#### [Dataset records]
★ ★ ★ ★ ★ ★ ★

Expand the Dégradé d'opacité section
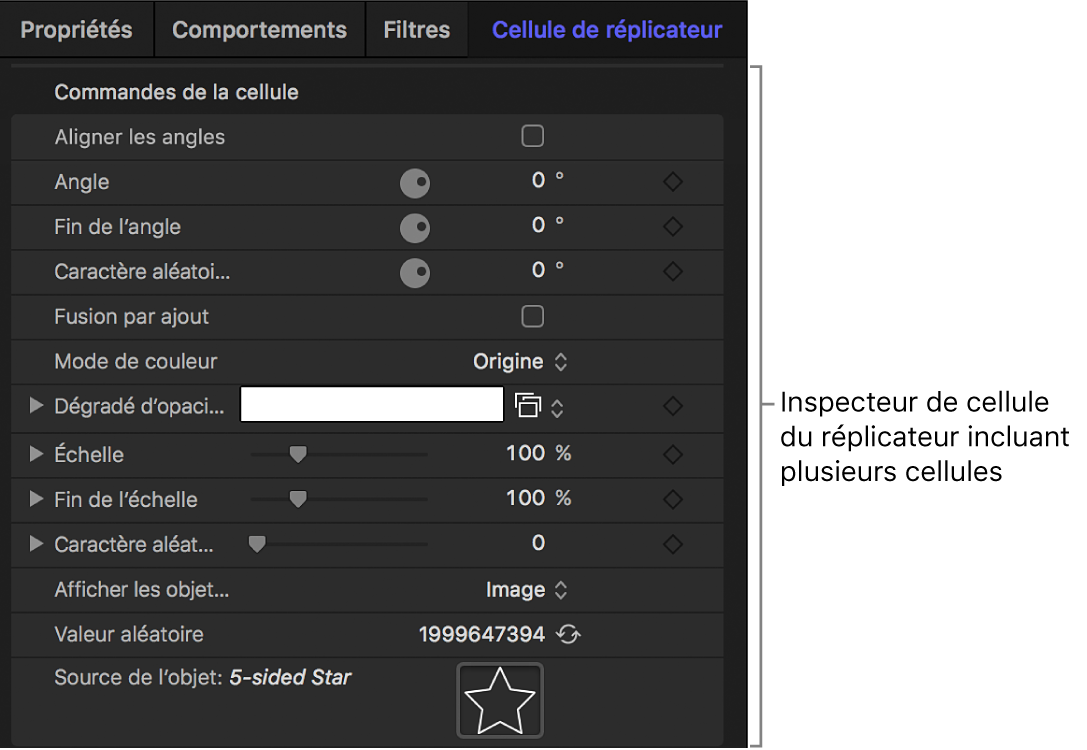Viewport: 1087px width, 750px height. click(x=37, y=406)
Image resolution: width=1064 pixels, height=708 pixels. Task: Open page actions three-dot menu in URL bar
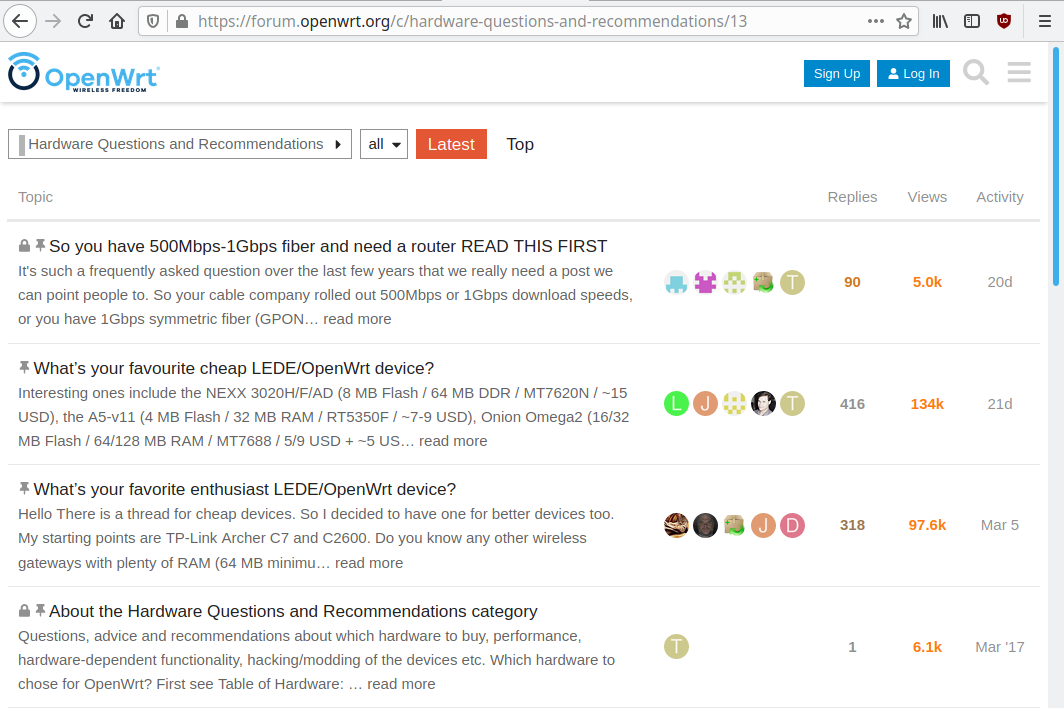(x=875, y=21)
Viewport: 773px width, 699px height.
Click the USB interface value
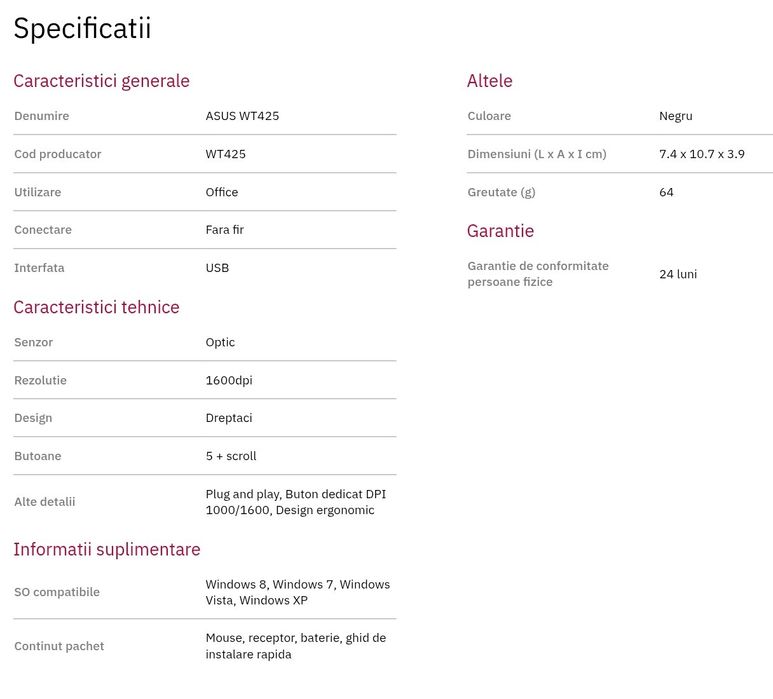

★ ★ ★ ★ ★ ★ ★

#### [Assigned task]
Working from the line with "Viewport: 773px width, 699px height." to the last line of the material above, repeat each line exactly and leave out the pictures.

#### [Exercise solution]
Viewport: 773px width, 699px height.
Click the USB interface value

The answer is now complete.